■ Text segment:
=-=-=

May 11, 2026 / By ICBA

Washington, D.C. (May 11, 2026) — The Independent Community Bankers of America® today expressed strong concern after crypto exchange parent company Payward Inc., operator of Kraken, applied for a national trust bank charter from the Office of the Comptroller of the Currency (OCC). The application follows Kraken’s previously granted access for a Federal Reserve master account and ongoing efforts to create payment stablecoin frameworks that could further expand crypto firms’ direct access to the federal banking system.

“Kraken’s application is symptomatic of a growing convergence of crypto firms seeking greater access to the federal banking system through payment stablecoins, master account access, and national trust charters without comparable regulation as banks,” ICBA President and CEO Rebeca Romero Rainey said. “Considered individually, each proposal raises serious policy questions. Together, they raise interconnected risks, weaken long-standing guardrails, and create new channels for instability and consumer harm. The convergence of payment stablecoins, master account access, and national trust charters also raises serious concerns about the significant impacts to lending if community banks lose deposits. Policymakers should exercise caution to protect financial stability and safeguard consumers using a holistic approach before granting crypto firms additional pathways into the banking system without being regulated like banks.”

ICBA recently outlined these concerns in its issue brief, “Stablecoins, Master Accounts and National Trust Charters: Community Bankers Urge a Pause on Polices for Unaccountable Entities,” which warns policymakers about the cumulative impact of advancing multiple crypto-related policy initiatives simultaneously.

=-=-=

■ Task brief:
Answer these questions about the press release.
(a) To which agency did Payward Inc. apply for a national trust bank charter?
(b) Who is the President and CEO of ICBA?
(c) What does ICBA's issue brief warn policymakers about?

■ Dataset records:
=-=-=

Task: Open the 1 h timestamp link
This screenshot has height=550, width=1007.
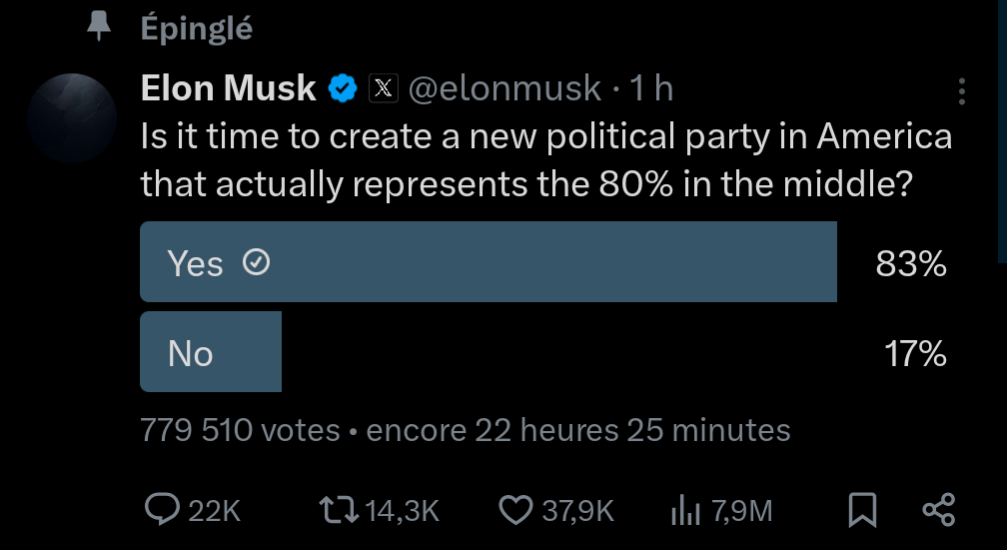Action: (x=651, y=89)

=-=-=

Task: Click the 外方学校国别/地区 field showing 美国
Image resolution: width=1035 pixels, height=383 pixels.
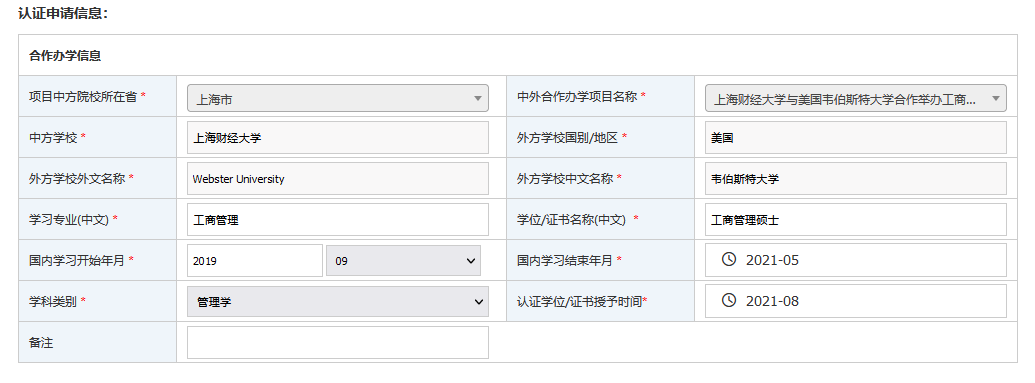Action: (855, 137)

=-=-=

■ Response below:
(a) The Office of the Comptroller of the Currency (OCC).
(b) Rebeca Romero Rainey.
(c) The cumulative impact of advancing multiple crypto-related policy initiatives simultaneously.